For people diagnosed with one of the many disorders associated with autism, connecting with others socially ranges anywhere from being somewhat difficult to near impossible.
Now researchers have traced the region in the brain where a faulty gene becomes a faulty neural pathway to explain how a certain form of this condition develops, and the discovery could lead to more effective and personalised treatment in the future.
Scientists at Beth Israel Deaconess Medical Centre in Boston, Massachusetts, turned their focus to a set of genes known to be linked with autism, and discovered how it affected specific pathways in the brain – and also how to turn its affect off in mice.
Autism isn’t a single condition, but rather describes a spectrum of behaviours and characteristics related to how a person senses and interacts with their environment.
As such, it’s typically given the banner term autism spectrum disorder (ASD), and can include individuals who have extreme difficulty interacting socially and struggle to communicate verbally and non-verbally.
The behaviours are often noticed in children – mostly boys – around the ages of 2 or 3, and can include heightened sensitivity to everyday sounds or sensations, intense focus on a particular subject, and repetitive body movements such as hand flapping or pacing.
While the conditions vary in prevalence across the globe, a study conducted in 2012 estimated on average ASD affected 62 out of 10,000 individuals.
One of those genes could be UBE3A, which when accidentally copied a few too many times can give rise to isodicentric chromosome 15 syndrome – a chromosomal disorder that researchers have recently linked with ASD.
On the other hand, those who don’t have the gene develop a condition called Angelman syndrome, which causes developmental disabilities, jerky hand movements, seizures, and increased sociability.
“In this study, we wanted to determine where in the brain this social behaviour deficit arises and where and how increases of the UBE3A gene repress it,” said researcher Matthew Anderson.
In previous research, Anderson and his team engineered mice with extra copies of the UBE3A gene, which resulted in impaired social interactions, reduced squeaking, and an increase in repetitive behaviours such as grooming.
Now, looking more closely at how the genes behaved inside their cells, the scientists discovered that UBE3A interacts with 598 other genes.
They then turned their attention to other genes previously associated with ASD, and mapped the interactions between them and UBE3A.
When the researchers deleted one of the cerebellin genes – called CBLN1 – inside neurons with a certain type of synapse, they recreated the same characteristics seen in mice with too much UBE3A.
“When we deleted the gene and were able to reconstitute the social deficits, that was the moment we realised we’d hit the right target. Cerebellin 1 was the gene repressed by UBE3A that seemed to mediate its effects,” said Anderson.
Further experiments supported the hypothesis that seizures in those with ASD, especially in those with isodicentric chromosome 15 syndrome, were directly responsible for impairing sociability.
The team found that deleting UBE3A didn’t stop the seizures, but it did remove the consequence of social impairment.
In other words, having a little extra UBE3A – as some people with ASD have – can result in severe loss of socialising behaviours following mild seizures.

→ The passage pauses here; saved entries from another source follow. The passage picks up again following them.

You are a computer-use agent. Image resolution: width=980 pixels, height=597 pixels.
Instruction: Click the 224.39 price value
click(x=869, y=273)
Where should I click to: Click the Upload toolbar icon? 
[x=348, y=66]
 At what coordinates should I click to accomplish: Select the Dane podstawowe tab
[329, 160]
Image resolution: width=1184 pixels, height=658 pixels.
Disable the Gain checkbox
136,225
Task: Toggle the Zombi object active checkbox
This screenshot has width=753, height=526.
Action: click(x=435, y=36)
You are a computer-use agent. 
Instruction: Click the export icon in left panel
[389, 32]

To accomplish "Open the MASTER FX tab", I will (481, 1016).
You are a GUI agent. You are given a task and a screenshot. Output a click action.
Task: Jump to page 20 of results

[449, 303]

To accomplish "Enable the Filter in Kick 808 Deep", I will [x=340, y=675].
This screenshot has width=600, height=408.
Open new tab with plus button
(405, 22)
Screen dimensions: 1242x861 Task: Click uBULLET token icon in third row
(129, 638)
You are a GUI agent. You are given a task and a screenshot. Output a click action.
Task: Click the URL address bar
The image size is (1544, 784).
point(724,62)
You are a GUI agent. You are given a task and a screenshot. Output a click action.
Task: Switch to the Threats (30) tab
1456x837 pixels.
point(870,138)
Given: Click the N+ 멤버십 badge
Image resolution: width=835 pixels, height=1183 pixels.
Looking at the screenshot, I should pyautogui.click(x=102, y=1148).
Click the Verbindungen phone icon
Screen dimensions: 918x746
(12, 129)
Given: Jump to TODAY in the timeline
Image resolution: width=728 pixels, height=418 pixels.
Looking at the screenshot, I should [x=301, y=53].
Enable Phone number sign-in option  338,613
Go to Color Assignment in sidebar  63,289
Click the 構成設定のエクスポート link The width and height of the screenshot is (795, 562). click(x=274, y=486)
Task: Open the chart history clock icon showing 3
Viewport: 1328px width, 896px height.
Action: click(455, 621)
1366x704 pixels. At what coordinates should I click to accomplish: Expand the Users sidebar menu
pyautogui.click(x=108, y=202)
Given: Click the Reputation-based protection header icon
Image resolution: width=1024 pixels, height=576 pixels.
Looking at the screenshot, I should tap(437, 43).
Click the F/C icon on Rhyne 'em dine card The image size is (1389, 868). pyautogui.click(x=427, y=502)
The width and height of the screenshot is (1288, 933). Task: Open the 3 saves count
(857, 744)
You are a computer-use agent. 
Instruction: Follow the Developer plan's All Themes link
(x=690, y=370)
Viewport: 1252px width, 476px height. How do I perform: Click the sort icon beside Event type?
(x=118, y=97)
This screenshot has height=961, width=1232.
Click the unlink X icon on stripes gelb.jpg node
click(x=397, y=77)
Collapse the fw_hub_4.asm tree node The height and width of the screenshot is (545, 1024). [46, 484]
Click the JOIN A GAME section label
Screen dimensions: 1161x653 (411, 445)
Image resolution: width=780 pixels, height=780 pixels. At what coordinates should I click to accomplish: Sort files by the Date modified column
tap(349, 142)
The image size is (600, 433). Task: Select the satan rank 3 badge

Lastly, the researchers mapped the location in the brain where UBE3A was being affected by the seizures, finding it in a rather odd location.
“Most scientists would have thought they take place in the cortex – the area of the brain where sensory processing and motor commands take place – but, in fact, these interactions take place in the brain stem, in the reward system,” said Anderson.
The exact spot is a group of neurons in the midbrain called the ventral tegmental area, which is known to play a key role in motivation, falling in love, and addiction.
Importantly, using engineered receptors that they could plant into the nerves, they found it was possible to switch the nerves on and off, increasing sociability.
We should be clear that the method was restricted to specially engineered lab mice, and inserting neural switches into humans isn’t currently a medical possibility.
But the finding does provide a target to study for other potential forms of treatment.
“It has a therapeutic flavour; someday, we might be able to translate this into a treatment that will helps patients,” said Anderson.
It might not help every individual on the spectrum, but understanding how our brain gives rise to the variety of characteristics making up ASD could bit by bit provide options for those who find socialising difficult.
This research was published in Nature.